Top of RECORDS TO USE
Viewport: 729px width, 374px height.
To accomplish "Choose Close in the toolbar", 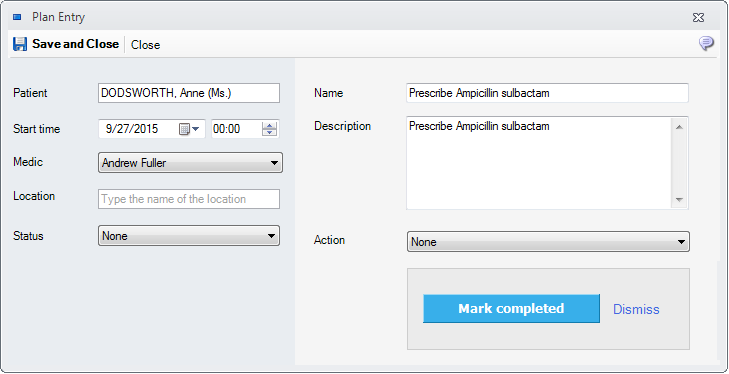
Bottom of RECORDS TO USE
Top of RECORDS TO USE
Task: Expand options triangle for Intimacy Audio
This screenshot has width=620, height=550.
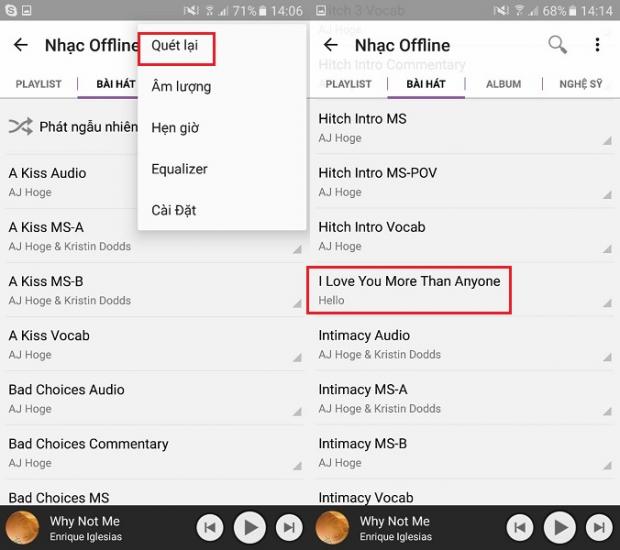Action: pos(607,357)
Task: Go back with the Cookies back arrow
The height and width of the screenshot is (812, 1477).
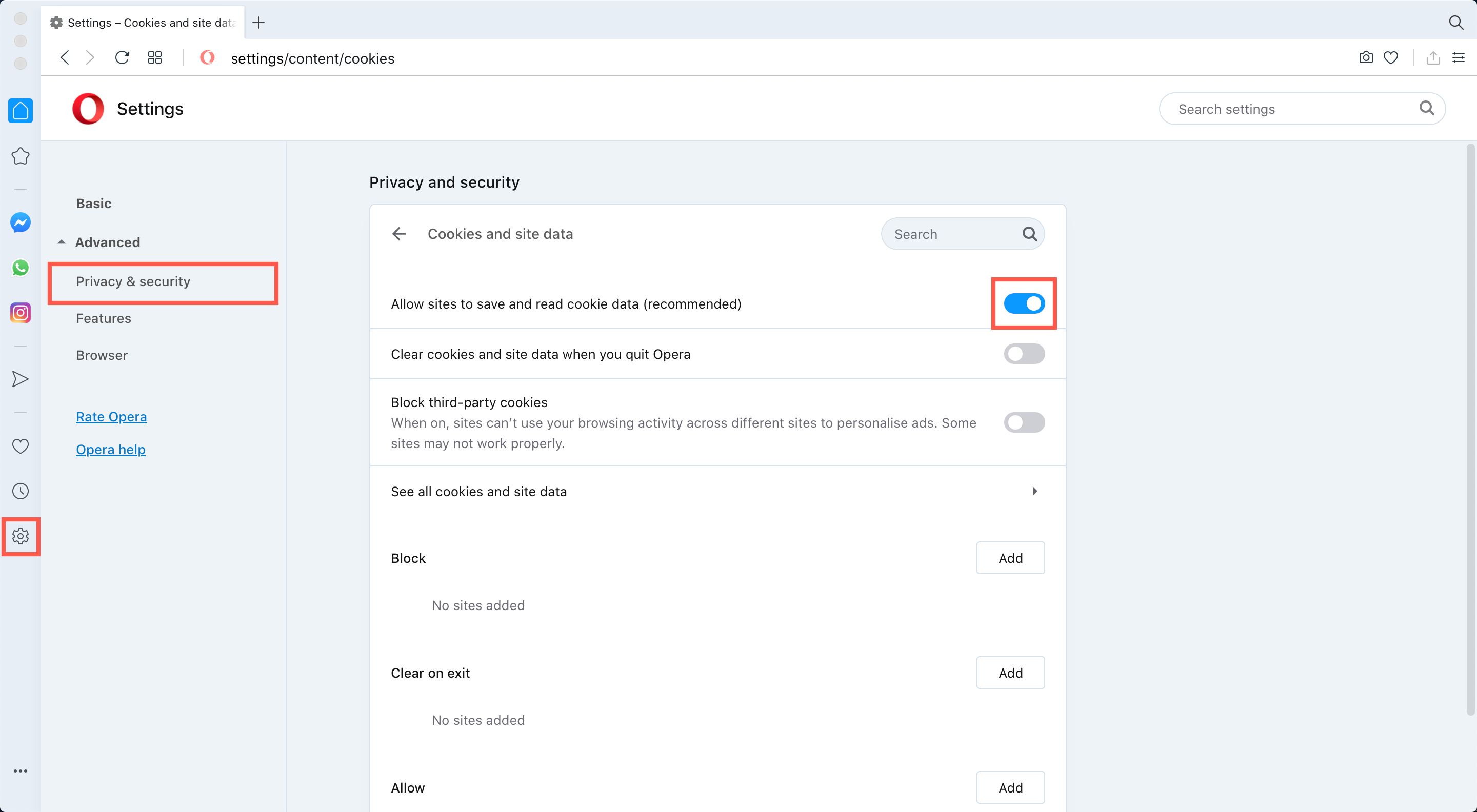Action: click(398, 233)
Bottom of RECORDS TO USE
Top of RECORDS TO USE
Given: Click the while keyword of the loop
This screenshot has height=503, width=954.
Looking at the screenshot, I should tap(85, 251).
Bottom of RECORDS TO USE
For each line in the entries that holds "Task", return that line.

OUTPUT FOR THIS EXERCISE:
Task: Expand options triangle for Intimacy Audio
Task: Go back with the Cookies back arrow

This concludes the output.